I'm in the works of a 3k Watt build. This a first for me. I've been scouring the net for the best 

deals on the parts required for such a build. Some of those deals have been once in a life time deals, 

but every once and a while there is one that I can share. This is one of those. It's hard to imagine 

Monster Cable products and good deal in the same sentence, but it's true. Normally one is left to his 

own devices when passing 1/0 gauge cable through sheet metal. I picked these up from Amazon.com

My link

I really couldn't find any dimensional info on them, so I took a gamble in hopes they'd work with my 

1/0 radaflex welding cable.
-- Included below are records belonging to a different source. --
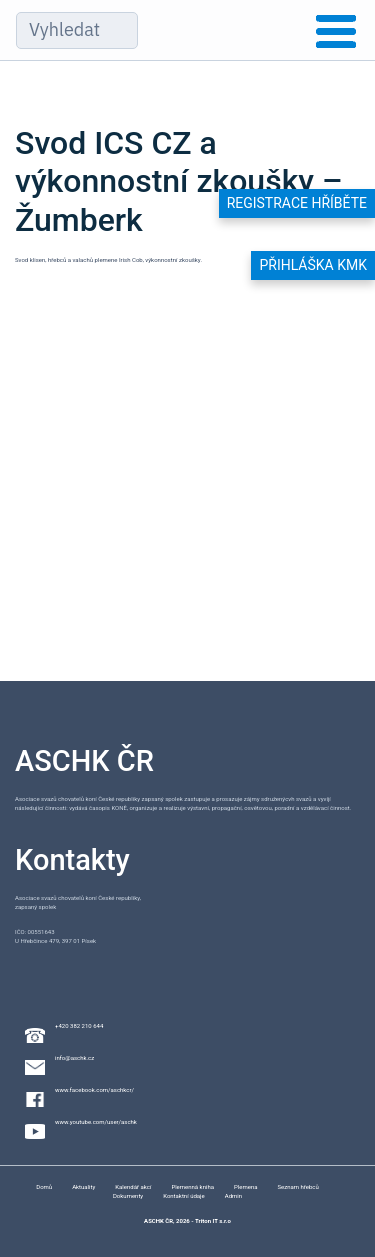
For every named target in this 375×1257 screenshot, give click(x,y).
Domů (44, 1186)
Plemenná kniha (192, 1186)
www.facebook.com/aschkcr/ (94, 1089)
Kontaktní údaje (184, 1195)
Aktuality (83, 1186)
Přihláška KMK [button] (313, 265)
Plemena (245, 1186)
Luckily they sinched down on my cable no problem.  They advertise 

corrosion resistant, which means plastic. I'd avoid putting them any closer than 8 inches to any 

exhaust components. Here are some pics.





































To be continued.


----------



## onebadmonte (Sep 4, 2008)

Part duex









Fully compressed the inside diameter measured .570" at the smallest diameter and .620 at the largest 

diameter.









Overall length was about 1.650" give or take. 









For the through hole I recommend a 1" hole saw. A little filing might be required.









The hex on the main body is just over 1.250"









Max diameter through the main body is .750"









The compression nut measured just over 1.250" like the main body.









The through hole on the compression nut measured .725" a bit smaller than the through hole on the main 

body. Looks like there is enough material on it that you could file some off if you needed it to be a 

bit bigger.

Here is some info not pictured.

Jam Nut Dims: Thickness .270" Hex Size across the flats 1.387"

Max panel thickness this item can be used on is .250"

Thanks for looking.


----------



## jimbno1 (Apr 14, 2008)

So you get two per package huh. I think the Streetwire versions at PE are singles. Maybe someone can confirm.


----------



## alachua (Jun 30, 2008)

jimbno1 said:


> So you get two per package huh. I think the Streetwire versions at PE are singles. Maybe someone can confirm.


The streetwires from PE are indeed singles.


----------



## red03vette (Sep 3, 2007)

i used one (don't remember the brand but it's identical) in my install and it worked like a charm. i also used welding cable, cheaper and the outer casing seems plenty tough.


----------



## tinctorus (Oct 5, 2009)

That is a good deal considering most other ones offerec only offer/come with one grimmet instead of 2 like the monster cable one making it and even BETTER deal IMHO


----------